GIVEN INFORMATION Start Marker

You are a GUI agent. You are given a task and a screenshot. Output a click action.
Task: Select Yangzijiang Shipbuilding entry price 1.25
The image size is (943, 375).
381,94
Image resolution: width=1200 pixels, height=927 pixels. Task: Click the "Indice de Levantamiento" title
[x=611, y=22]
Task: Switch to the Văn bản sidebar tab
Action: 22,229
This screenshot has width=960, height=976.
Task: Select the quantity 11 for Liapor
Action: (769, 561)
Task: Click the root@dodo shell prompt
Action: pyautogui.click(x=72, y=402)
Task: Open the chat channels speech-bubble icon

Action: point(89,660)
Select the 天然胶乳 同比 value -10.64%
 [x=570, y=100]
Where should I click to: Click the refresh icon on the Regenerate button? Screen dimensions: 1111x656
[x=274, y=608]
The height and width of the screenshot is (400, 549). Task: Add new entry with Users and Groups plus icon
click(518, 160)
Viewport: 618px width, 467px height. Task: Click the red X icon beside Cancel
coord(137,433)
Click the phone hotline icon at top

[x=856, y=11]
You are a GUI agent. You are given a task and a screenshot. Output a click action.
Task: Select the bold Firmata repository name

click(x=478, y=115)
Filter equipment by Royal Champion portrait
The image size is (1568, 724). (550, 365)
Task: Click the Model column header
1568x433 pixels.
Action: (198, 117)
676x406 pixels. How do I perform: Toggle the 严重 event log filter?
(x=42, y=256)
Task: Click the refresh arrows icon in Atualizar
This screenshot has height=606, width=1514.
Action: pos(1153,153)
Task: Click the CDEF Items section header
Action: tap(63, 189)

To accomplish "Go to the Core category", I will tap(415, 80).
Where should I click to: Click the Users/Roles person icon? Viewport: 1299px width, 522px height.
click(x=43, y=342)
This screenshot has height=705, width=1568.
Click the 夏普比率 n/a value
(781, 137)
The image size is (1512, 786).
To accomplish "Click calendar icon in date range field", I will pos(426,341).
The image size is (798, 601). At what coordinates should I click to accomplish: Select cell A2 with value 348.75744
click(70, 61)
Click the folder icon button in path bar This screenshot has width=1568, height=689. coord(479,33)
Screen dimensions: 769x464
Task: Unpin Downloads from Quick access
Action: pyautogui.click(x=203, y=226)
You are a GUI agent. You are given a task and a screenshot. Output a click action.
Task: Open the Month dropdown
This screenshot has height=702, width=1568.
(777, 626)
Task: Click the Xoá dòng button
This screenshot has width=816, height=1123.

GIVEN INFORMATION End Marker

-- YOUR TASK --
The full listing must be copied exactly, every line included.

-- EXERCISE ANSWER --
You are a GUI agent. You are given a task and a screenshot. Output a click action.
Task: Select Yangzijiang Shipbuilding entry price 1.25
The image size is (943, 375).
381,94
Image resolution: width=1200 pixels, height=927 pixels. Task: Click the "Indice de Levantamiento" title
[x=611, y=22]
Task: Switch to the Văn bản sidebar tab
Action: 22,229
This screenshot has width=960, height=976.
Task: Select the quantity 11 for Liapor
Action: (769, 561)
Task: Click the root@dodo shell prompt
Action: pyautogui.click(x=72, y=402)
Task: Open the chat channels speech-bubble icon

Action: point(89,660)
Select the 天然胶乳 同比 value -10.64%
 [x=570, y=100]
Where should I click to: Click the refresh icon on the Regenerate button? Screen dimensions: 1111x656
[x=274, y=608]
The height and width of the screenshot is (400, 549). Task: Add new entry with Users and Groups plus icon
click(518, 160)
Viewport: 618px width, 467px height. Task: Click the red X icon beside Cancel
coord(137,433)
Click the phone hotline icon at top

[x=856, y=11]
You are a GUI agent. You are given a task and a screenshot. Output a click action.
Task: Select the bold Firmata repository name

click(x=478, y=115)
Filter equipment by Royal Champion portrait
The image size is (1568, 724). (550, 365)
Task: Click the Model column header
1568x433 pixels.
Action: (198, 117)
676x406 pixels. How do I perform: Toggle the 严重 event log filter?
(x=42, y=256)
Task: Click the refresh arrows icon in Atualizar
This screenshot has height=606, width=1514.
Action: pos(1153,153)
Task: Click the CDEF Items section header
Action: tap(63, 189)

To accomplish "Go to the Core category", I will tap(415, 80).
Where should I click to: Click the Users/Roles person icon? Viewport: 1299px width, 522px height.
click(x=43, y=342)
This screenshot has height=705, width=1568.
Click the 夏普比率 n/a value
(781, 137)
The image size is (1512, 786).
To accomplish "Click calendar icon in date range field", I will pos(426,341).
The image size is (798, 601). At what coordinates should I click to accomplish: Select cell A2 with value 348.75744
click(70, 61)
Click the folder icon button in path bar This screenshot has width=1568, height=689. coord(479,33)
Screen dimensions: 769x464
Task: Unpin Downloads from Quick access
Action: pyautogui.click(x=203, y=226)
You are a GUI agent. You are given a task and a screenshot. Output a click action.
Task: Open the Month dropdown
This screenshot has height=702, width=1568.
(777, 626)
Task: Click the Xoá dòng button
This screenshot has width=816, height=1123.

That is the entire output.